Now I need to finish this book. Incidentally, it seems that Richard D. Kahlenberg (the author of Broken Contract has written several ostensibly favorable books on school vouchers, and another arguing against Affirmative Action in favor an economically-based affirmative action program.

Thursday, June 07, 2007

Autistic Economics

I've been browsing last few issues of The American Economic Review and it's making me feel duller than usual. Sometimes I can really relate to Nietzsche's disgust with myopic "deductive" logic.

Then again, perhaps what's most striking is how many articles point out that consumers are not rational and that markets are not always efficient.

Here is the abstract of an interesting (and less jargon-strewn) article from the AER Vol. 96, No. 3, 2006:
Long-Term Educational Consequences of Secondary School Vouchers: Evidence from Administrative Records in Colombia
Joshua Angrist, Eric Bettinger and Michael Kremer

Abstract
Colombia's PACES program provided over 125,000 poor children with vouchers that covered the cost of private secondary school. The vouchers were renewable annually conditional on adequate academic progress.
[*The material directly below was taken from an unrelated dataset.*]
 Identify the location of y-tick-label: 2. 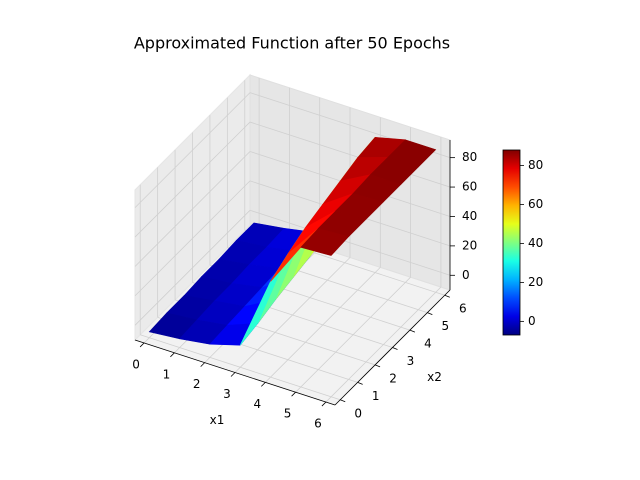
(393, 378).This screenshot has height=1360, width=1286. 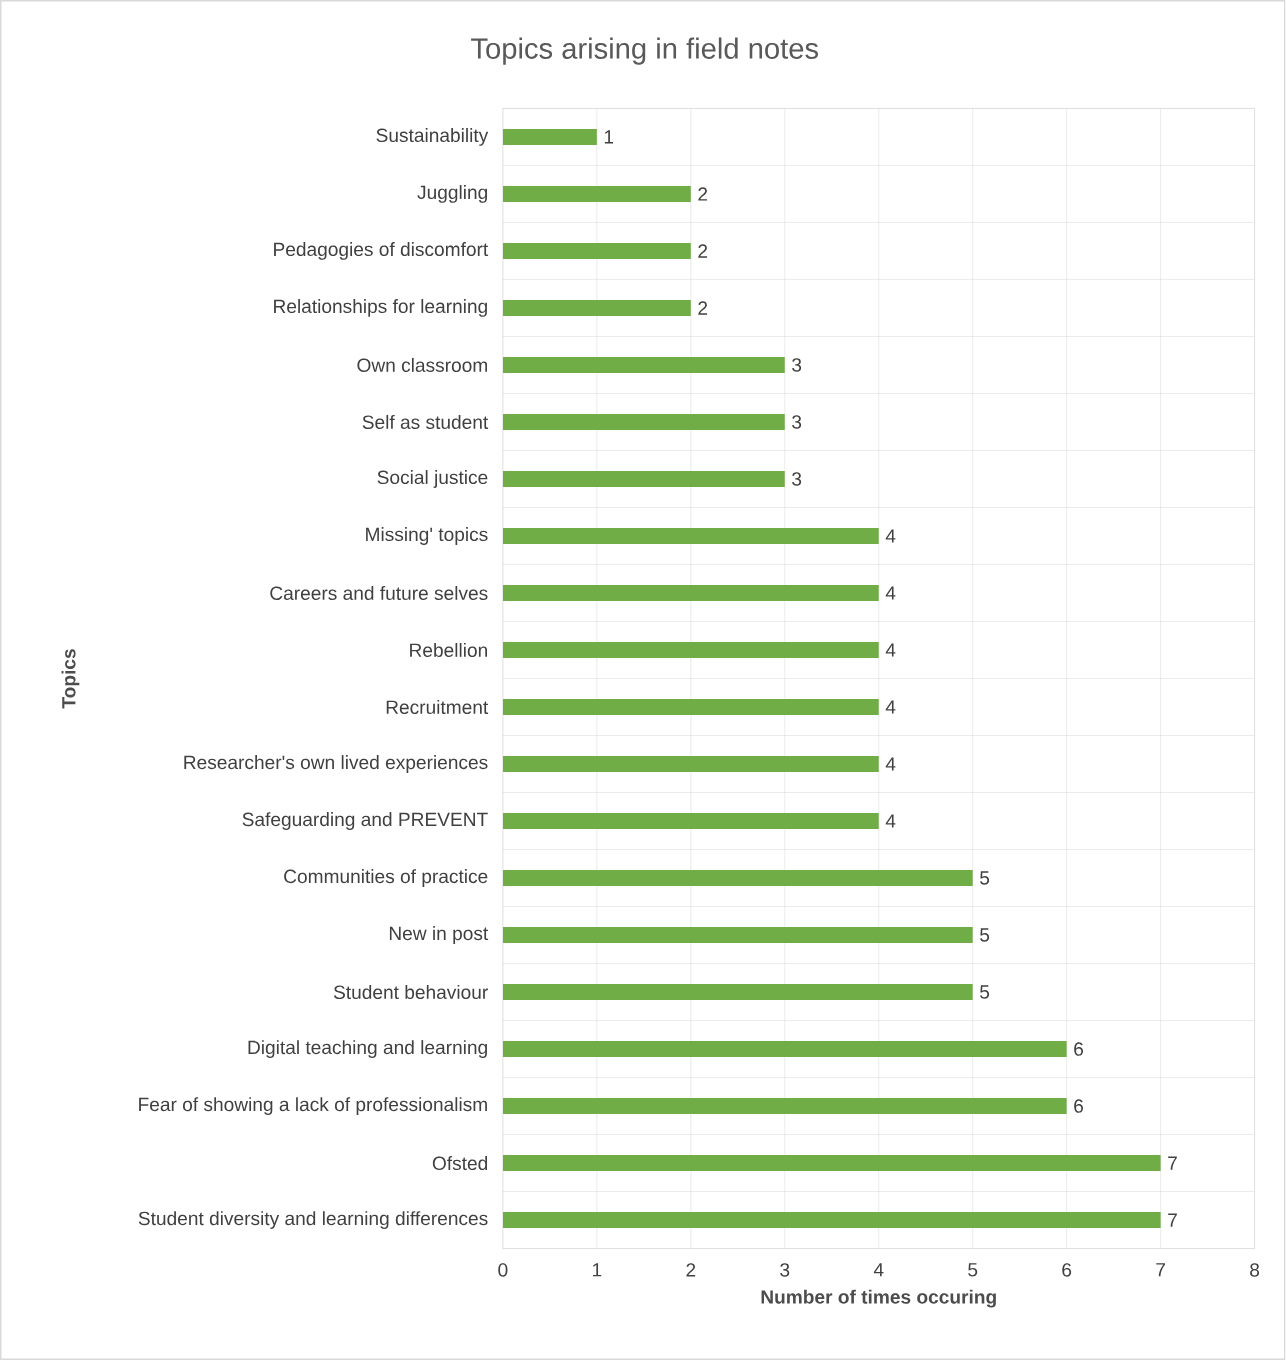 What do you see at coordinates (691, 1270) in the screenshot?
I see `x-tick-label: 2` at bounding box center [691, 1270].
Since many vouchers were assigned by lottery, program effects can reliably be assessed by comparing lottery winners and losers. Estimates using administrative records suggest the PACES program increases secondary school completion rates by 15 to 20 percent. Correcting for the greater percentage of lottery winners taking college admissions tests, the program increased test scores by two-tenths of a standard deviation in the distribution of potential test scores. (JEL: I21, J12, I28)


Could the free market be the solution to education woes? I think so.